Ceci rend structurellement impossible toute action politique tant soit peu audacieuse ou novatrice, même dans le sens d’une régulation du système (sans parler de sa transformation), comme a pu l’être la gauche de gouvernement au moment de ce que l’historien britannique récemment disparu Tony Judt a appelé le « moment social-démocrate » de l’après-guerre. S’il ne faut pas l’enterrer trop vite, notamment électoralement, il me semble que la social-démocratie a fait son temps. D’où l’apparition de forces nouvelles, comme les Verts où la gauche radicale…
Dans les trois chantiers dont vous appelez à la mise en œuvre, la question stratégique, la question écologique et la mondialisation des pensées critiques, vous invoquez la désobéissance civile, la capacité de l’écologie radicale à s’émanciper du marxisme et les risques de neutralisation de la pensée critique par son américanisation. Vous soulignez également la coupure entre les mondes de la pensée et ceux du gouvernement concret, à quelques exceptions près comme Alvaro Garcia Linera, le sous-commandant Marcos ou encore Edward Saïd. Comment réduire ce fossé entre les pensées critiques et leurs expérimentations dans le réel ?

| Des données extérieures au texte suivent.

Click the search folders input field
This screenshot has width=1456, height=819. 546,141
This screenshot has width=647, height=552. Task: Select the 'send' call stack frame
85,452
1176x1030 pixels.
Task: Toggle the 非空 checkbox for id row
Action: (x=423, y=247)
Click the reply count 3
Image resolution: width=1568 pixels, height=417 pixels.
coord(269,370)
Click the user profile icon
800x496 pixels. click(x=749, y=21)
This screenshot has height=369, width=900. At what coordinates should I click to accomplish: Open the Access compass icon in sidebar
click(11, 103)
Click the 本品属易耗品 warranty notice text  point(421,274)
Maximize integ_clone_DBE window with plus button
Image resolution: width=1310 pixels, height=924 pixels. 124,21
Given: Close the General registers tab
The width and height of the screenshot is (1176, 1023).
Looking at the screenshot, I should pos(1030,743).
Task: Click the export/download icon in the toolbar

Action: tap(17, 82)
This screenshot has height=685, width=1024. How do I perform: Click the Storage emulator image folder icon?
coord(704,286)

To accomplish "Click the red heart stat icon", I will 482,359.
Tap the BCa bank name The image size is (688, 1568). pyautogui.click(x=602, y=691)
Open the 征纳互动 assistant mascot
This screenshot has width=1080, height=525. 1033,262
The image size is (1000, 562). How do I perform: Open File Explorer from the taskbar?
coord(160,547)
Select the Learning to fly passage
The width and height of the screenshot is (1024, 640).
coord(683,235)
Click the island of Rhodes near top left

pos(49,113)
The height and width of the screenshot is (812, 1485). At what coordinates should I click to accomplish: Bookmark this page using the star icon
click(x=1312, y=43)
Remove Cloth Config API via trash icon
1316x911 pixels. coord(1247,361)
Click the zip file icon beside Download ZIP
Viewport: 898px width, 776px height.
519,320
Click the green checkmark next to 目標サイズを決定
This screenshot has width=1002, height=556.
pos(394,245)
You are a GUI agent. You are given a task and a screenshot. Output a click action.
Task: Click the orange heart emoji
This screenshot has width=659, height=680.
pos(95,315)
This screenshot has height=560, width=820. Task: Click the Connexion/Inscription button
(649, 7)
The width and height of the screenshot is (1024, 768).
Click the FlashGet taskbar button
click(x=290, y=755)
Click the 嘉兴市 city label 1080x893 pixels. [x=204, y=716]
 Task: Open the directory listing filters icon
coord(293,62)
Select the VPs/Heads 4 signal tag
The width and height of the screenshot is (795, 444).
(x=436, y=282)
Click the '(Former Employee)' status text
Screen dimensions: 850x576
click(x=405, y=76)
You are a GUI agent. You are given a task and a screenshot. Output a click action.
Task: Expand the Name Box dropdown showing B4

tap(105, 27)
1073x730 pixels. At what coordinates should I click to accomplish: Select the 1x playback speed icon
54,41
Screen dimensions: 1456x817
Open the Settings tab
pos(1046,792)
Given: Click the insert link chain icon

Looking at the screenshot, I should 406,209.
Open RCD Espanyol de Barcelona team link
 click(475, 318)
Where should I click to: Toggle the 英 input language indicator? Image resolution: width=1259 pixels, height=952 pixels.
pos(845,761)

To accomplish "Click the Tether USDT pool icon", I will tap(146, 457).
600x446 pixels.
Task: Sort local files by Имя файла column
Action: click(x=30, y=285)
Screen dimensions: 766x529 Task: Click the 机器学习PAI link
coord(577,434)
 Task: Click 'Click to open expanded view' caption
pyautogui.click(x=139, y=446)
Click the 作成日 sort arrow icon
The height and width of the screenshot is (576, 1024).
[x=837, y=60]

Les penseurs critiques sont désormais quasi exclusivement des universitaires. Il arrive bien entendu que des syndicalistes, des militants associatifs, des dirigeants de parti, des journalistes ou des guérilleros produisent des théories critiques. Mais dans la plupart des cas, ces pensées sont élaborées par des professeurs, et plus précisément des professeurs de sciences humaines.
Cette professionnalisation de la critique constitue une rupture par rapport à des périodes antérieures de l’histoire des pensées critiques, et particulièrement par rapport au marxisme classique, disons de la fin du 19e siècle à la fin des années 1920. Lénine, Trotsky, Rosa Luxembourg ou Gramsci, bien entendu, n’étaient pas des universitaires, ils étaient des militants et des dirigeants d’organisations ouvrières. Ceci implique que le rapport à la politique des penseurs critiques contemporains est différent de ceux de générations antérieures de producteurs intellectuels. Ce rapport est beaucoup plus distant, l’université ayant un effet de « tour d’ivoire ».
Comment faire pour combler cette séparation de la théorie et de la pratique ? Je continue à croire que les partis politiques — mais aussi les syndicats et les associations — de la gauche radicale sont les lieux par excellence où la circulation des savoirs et des expériences peut s’opérer. C’est la raison pour laquelle je suis pour ma part critique vis-à-vis des tendances à l’inorganisation et au spontanéisme que l’on constate dans un mouvement comme l’altermondialisme (un mouvement qui a par ailleurs d’immenses qualités). La rupture entre la théorie et la pratique est un fait massif, qu’il faut combattre, mais que l’on ne peut combattre qu’en s’organisant…
Razmig Keucheyan, Hémisphère gauche, Une cartographie des nouvelles pensées critiques, La Découverte / Zones, 2010.